A departure from previous work, Tender Calamities features Panteha Abareshi’s examination of their own body as material, stripped of their personal identity to discuss the more fundamental nature of deterioration in human physicality vis-à-vis medicalized and intimate circumstances. While in part literally referring to states of the body, the title of the exhibition also provides a framework to consider the body of works. Tender, by adjective, is soft or delicate, while calamity, by noun, is a grievous affliction or adversity. Abareshi presents multiple ways to interpret this embodied/disembodied title and how the body, illness and disability might be considered in the present and future.

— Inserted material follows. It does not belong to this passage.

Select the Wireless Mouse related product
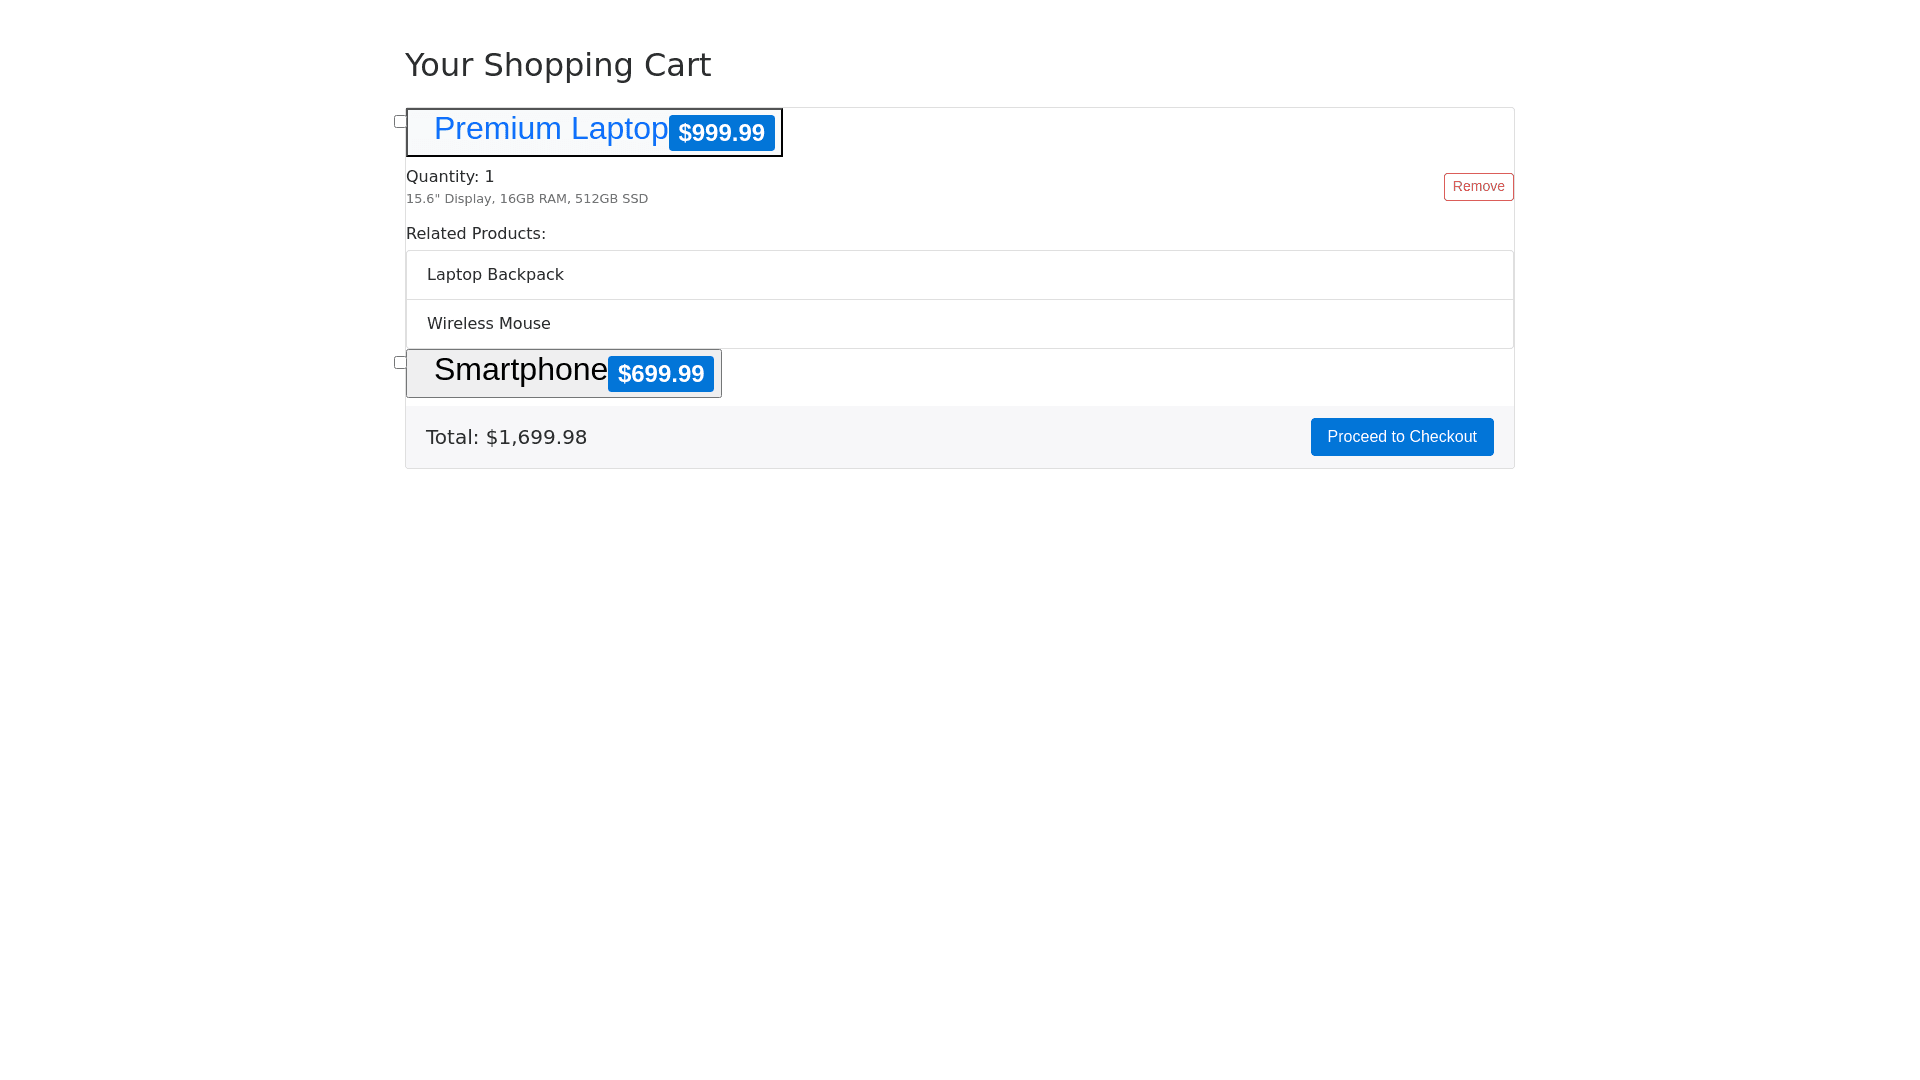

Included in the exhibition are two new video works, Methods of Care for the Precarious Body and Unlearn the Body, which conjure 16mm reel-to-reel films and slide presentations used as education tools in the 1950s and 1960s. By calling to this era of obsolete and biased science of medical care—one that advocates rehabilitation and treatment to conform to an idealized, abled body—, these works speak to the ableism that is pervasive in language, behavior, and media that have and continue to persist today. Both video works also engage in our (as viewers) conscious and subconscious discomfort with disabled bodies through voyeurism. This is magnified through the artist’s body as both the object of focus (seen in Unlearn the Body) and object out of focus (from Methods of Care for the Precarious Body), inviting us to critically consider the source of our discomfort that the works elicit.
In Aggregation and New Artifacts, Abareshi contends with didactic representations and interpretations of the disabled/sick body through two-dimensional and sculptural forms. Aggregation is an installation featuring video footage of a performance in which the artist connects themselves to an EKG machine. Readings from the artist’s body are captured in a singular, indistinct visual language, resulting in an abstracted imaging of the artist’s body where the emotionality of this highly vulnerable and bodily experience is lost in the stream of data. The body is further abstracted as post-mortem remnants in New Artifacts, in which the artist experiments with the seeming, physical permanence of the pelvis through non-medical modifications. By playing with representations that are both recognizable and unrecognizable as human forms, Abareshi problematizes the realities of fragility and mortality.
In experimenting with traditional, comfortable ideas of identity, illness and disability, Tender Calamities reassesses the diseased, malfunctioning and otherized body as a natural phenomenon—normal, inevitable and an object of life.
courtesy of the artist
(b. 1999, Montreal, Canada)
Panteha Abareshi’s (they/them) work draws from their personal experience of grappling with the abstraction of many seen and unseen qualities of chronic health issues stemming from the genetic condition, sickle cell zero beta-thalassemia. Abareshi’s performance-based multidisciplinary approach boldly addresses the complexities of living within a body that is highly monitored, constantly examined, and sometimes made to feel like a specimen. Abareshi’s endurance defying performances pushes the body to, and often beyond, its prescribed limits. The risks in these performances posture an abjectification of their own corporeal form to continue an examination of bodily deterioration—touching on the reciprocity in themes of universal fragility, fear, pain and mortality.
Panteha Abareshi holds a BFA from the University of Southern California’s Roski School of Art and Design. Abarishi has performed and exhibited at the Institute of Contemporary Art Los Angeles; Human Resources, Los Angeles; and the Los Angeles Municipal Art Gallery among others.